The fact the S&P500 and NASDAQ 100 has rallied whenever there has been talk of negative rates being adopted is likely because of concentration risk, where a handful of mega-cap stocks command a sizeable weighting on both indices. If the financial sector commanded a 30% weight on the S&P500, for example, we’d likely see the index fall when talk of NIRP kicked up – so index composition is key.
I also expect the USD to become far more sensitive to moves in US2yr, and as we can see, the 20-day rolling correlation between the DXY and UST 2s sits at 38%. Looking at the distributions over the past five years, we have typically seen this correlation closer to 55%, so I expect this relationship to grow, where higher bond yields result in USD strength and vice versa. I would expect USDJPY to be especially correlated, with the 20-day correlation moving above 80%.
Gold, Bitcoin and EM FX would also be a beneficiary of negative rates.
(20-day rolling correlation between the DXY and US2yr)
A very high barrier to entry
There is no doubt that most economists and market participants see negative rates as unlikely, but also incredibly undesirable and counterproductive. Why wouldn’t they? It has smashed banks profitability in Europe and Japan and the various case studies we have hardly make the policy seem compelling.
US banks will mount a serious PR and legal challenge here, as it would represent a tax to them. Let’s not forget they have strong ties to the Fed, who would need to alter the Fed Act to allow the fed funds effective rate to move below zero. We also need to remember the US banks have just made massive provisions against future bad loans. As we can see from the chart, bankruptcies tend to follow the unemployment rate (blue), although we’re told that many of these jobs are to return once the economies re-open.
So, penalizing the banks at this vulnerable time could see interbank lending rates (think Ted Spread) rise.
Listen to the market
The thing is it does not really matter what economists or Twitter influencers think of negative rates.
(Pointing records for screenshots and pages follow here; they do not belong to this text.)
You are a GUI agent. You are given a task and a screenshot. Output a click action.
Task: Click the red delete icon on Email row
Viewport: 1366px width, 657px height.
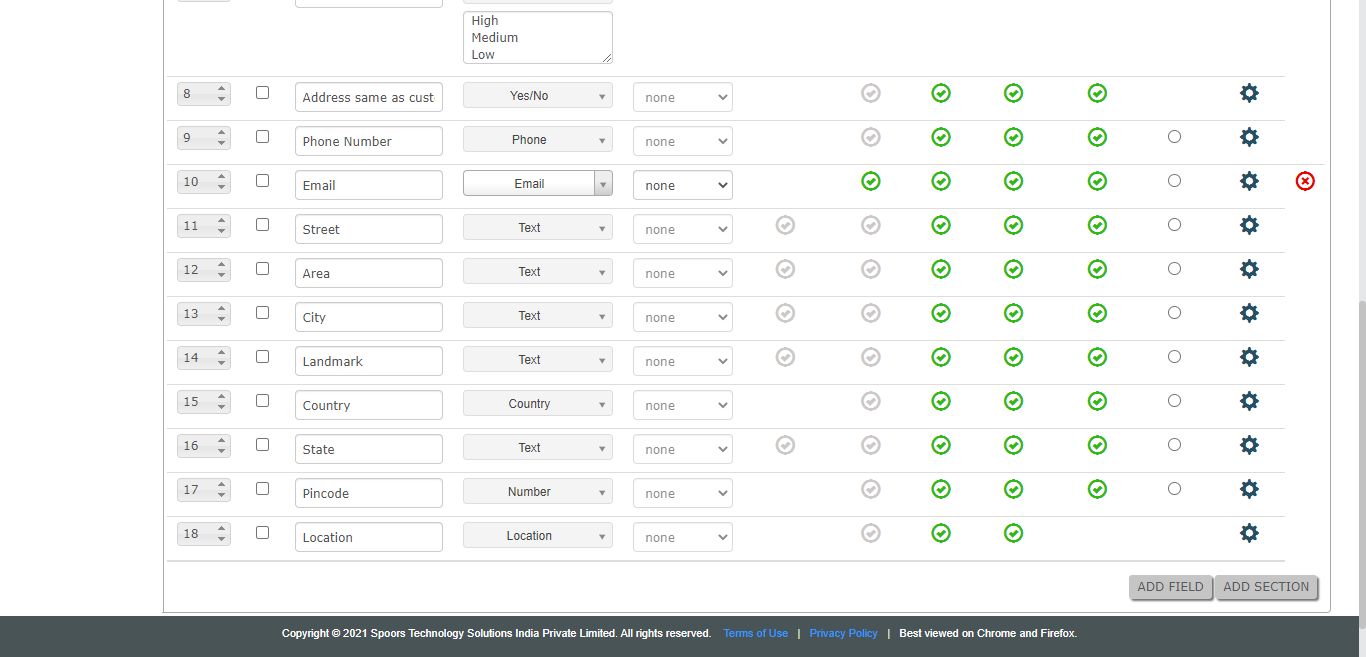tap(1305, 181)
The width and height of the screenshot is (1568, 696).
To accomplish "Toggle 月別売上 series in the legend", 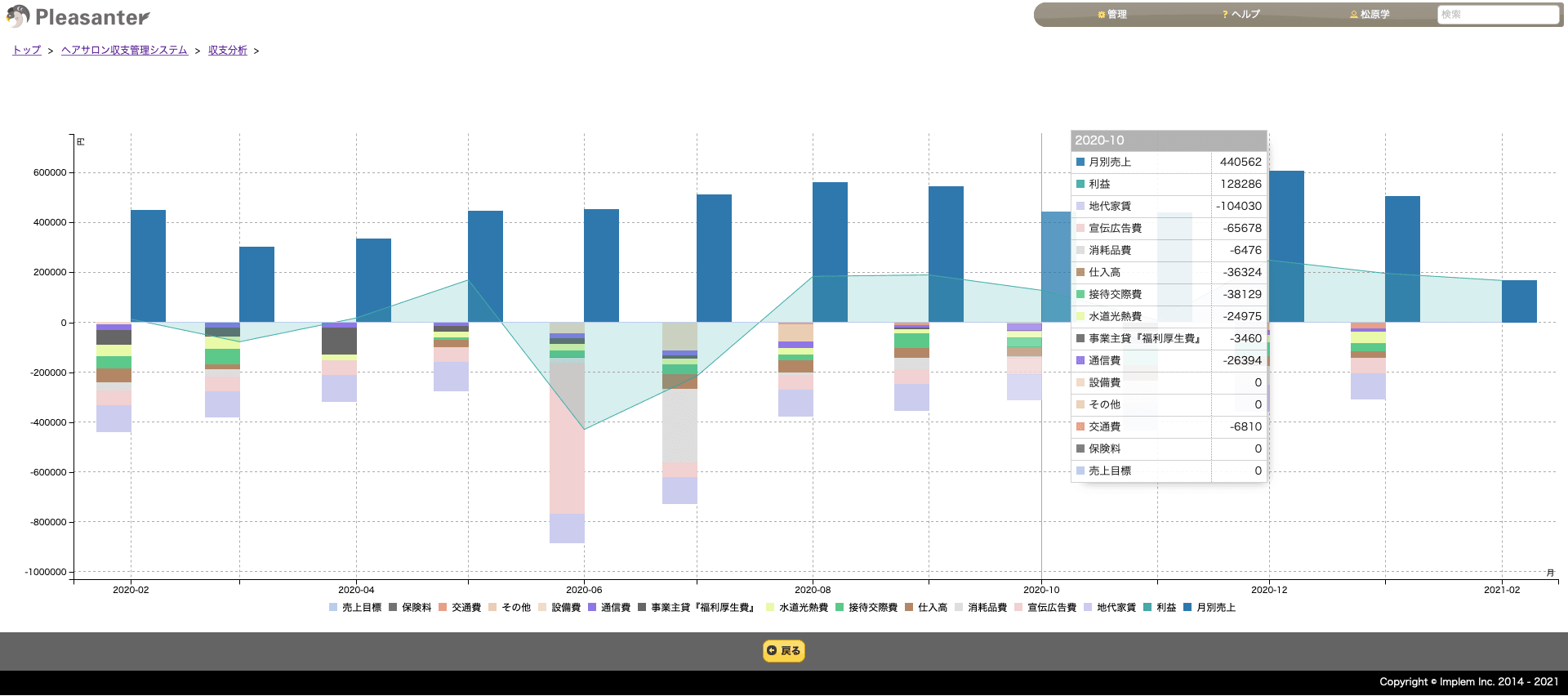I will coord(1209,608).
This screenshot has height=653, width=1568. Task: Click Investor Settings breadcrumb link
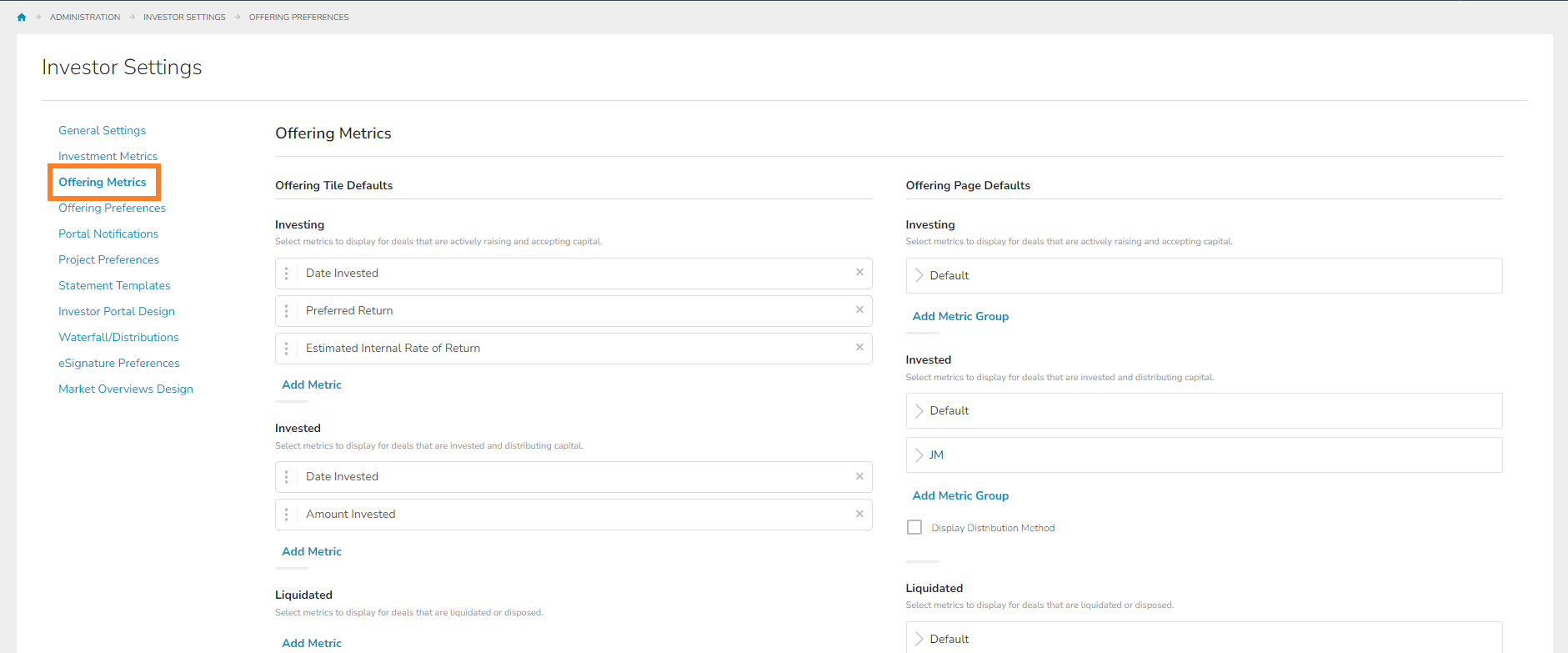[184, 18]
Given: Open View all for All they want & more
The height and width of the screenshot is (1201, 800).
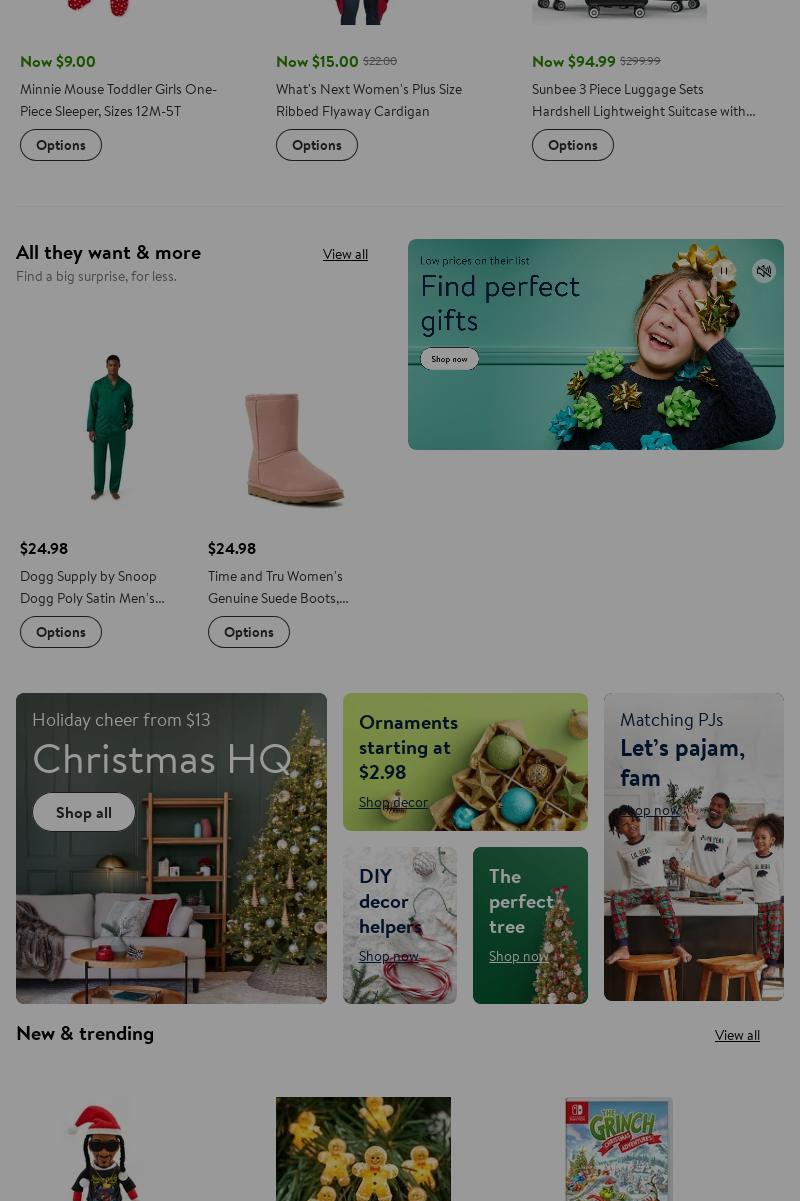Looking at the screenshot, I should [x=345, y=254].
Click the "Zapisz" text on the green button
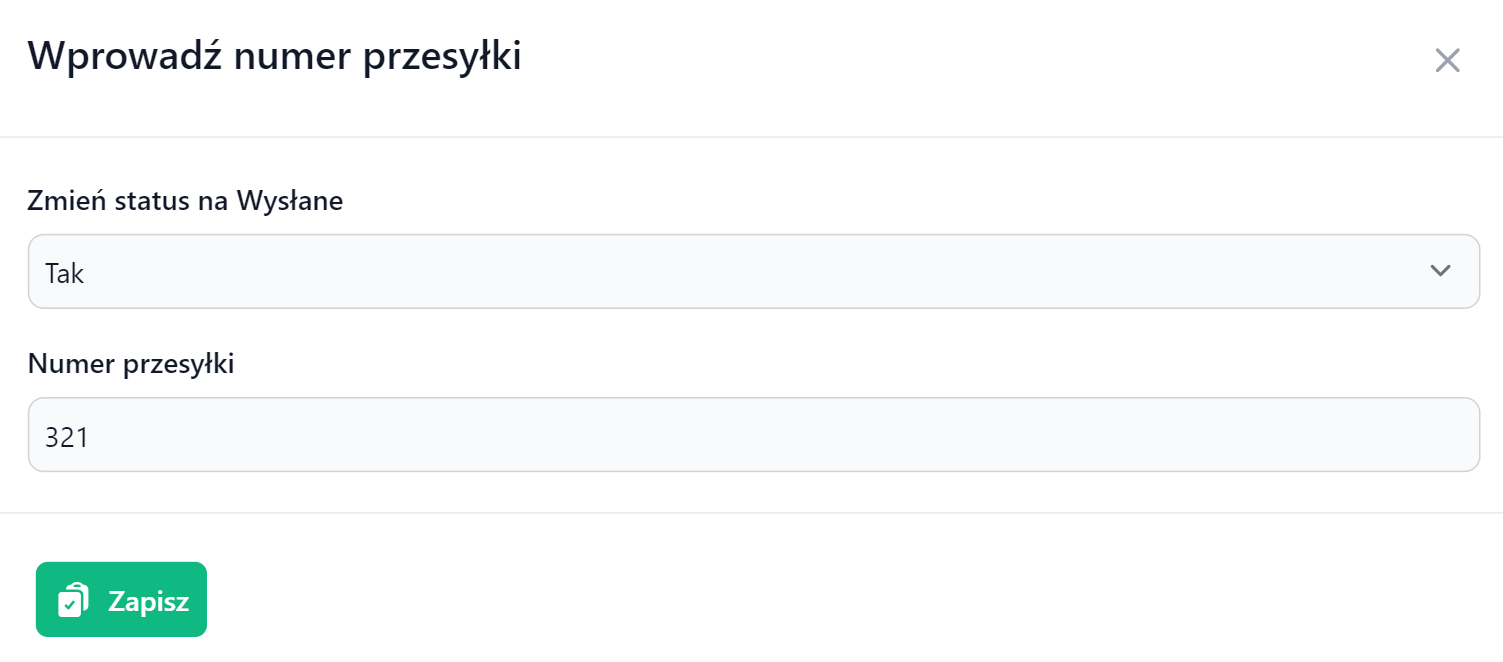 (x=148, y=601)
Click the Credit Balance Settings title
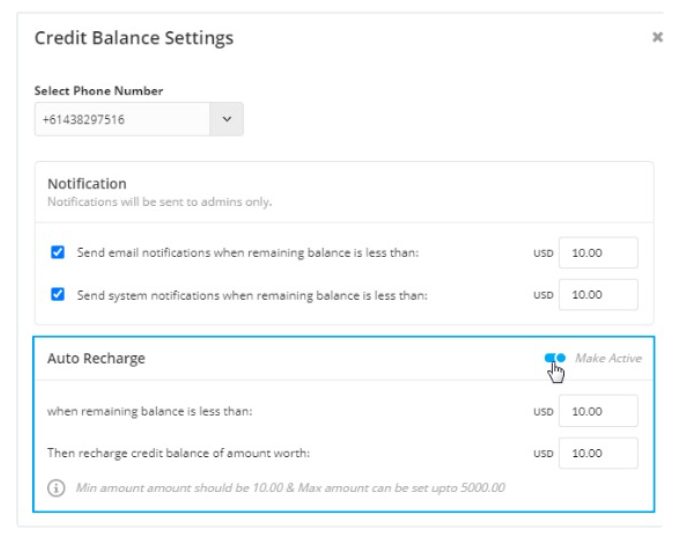Screen dimensions: 676x537 tap(134, 38)
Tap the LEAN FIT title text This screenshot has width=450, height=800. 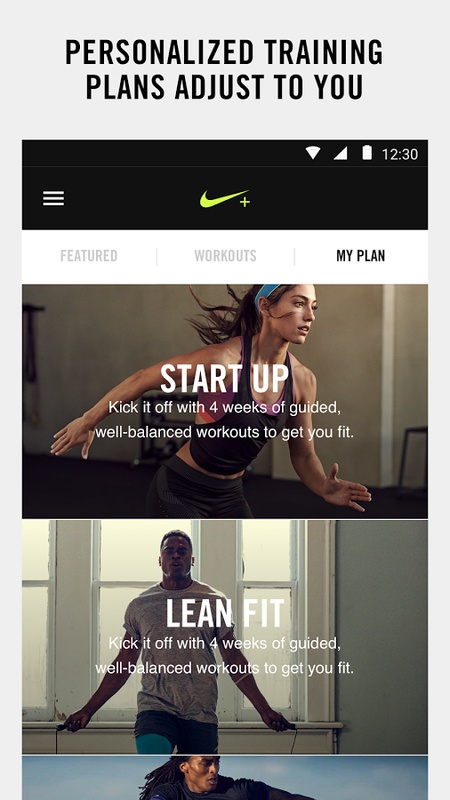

It only matters that the Fed is open to the idea of negative rates and that NIRP is in the toolbox as an option – but that is it. What matters is what the market thinks, how the collective flow of capital moves in anticipation of the negative rates, and from what we have seen of late is that negative rates are positive for risk.
Negatives aside, consider the other side of the argument:
- The likely $4t deficit needs funding. Adopting negative rates would help keep the associated costs down. With yield curve control presumably in place, bond investors will demand greater compensation for having to fund the US Treasury, but yields would be capped, and bond investors have a pre-defined risk.
- It will be another blow to savers, but they have had a negative real return for some time, and this could force investors into the corporate bond space, which is now backed by the Fed. There is plenty of real returns in this asset class, with the Fed having reduced the risk.
- By adopting negative rates, the Fed could weaken the USD, which may, in turn, boosting the EM trade.
- Negative rates would bring down lending rates. Of course, you need demand from borrowers, but if you’re in the market to buy a house then it will be cheap.
Personally, I see pro’s and many cons but when the market puts NIRP in their collective sights, it will presumably mean the world is a dark and gloomy place and of the many other policies the Fed throw at supporting the economy are failing. I think that makes the potential effectiveness of NIRP incredibly hard to model and it could be a case of being careful or what you wish for.
Chris Weston, Head of Global Research at Pepperstone.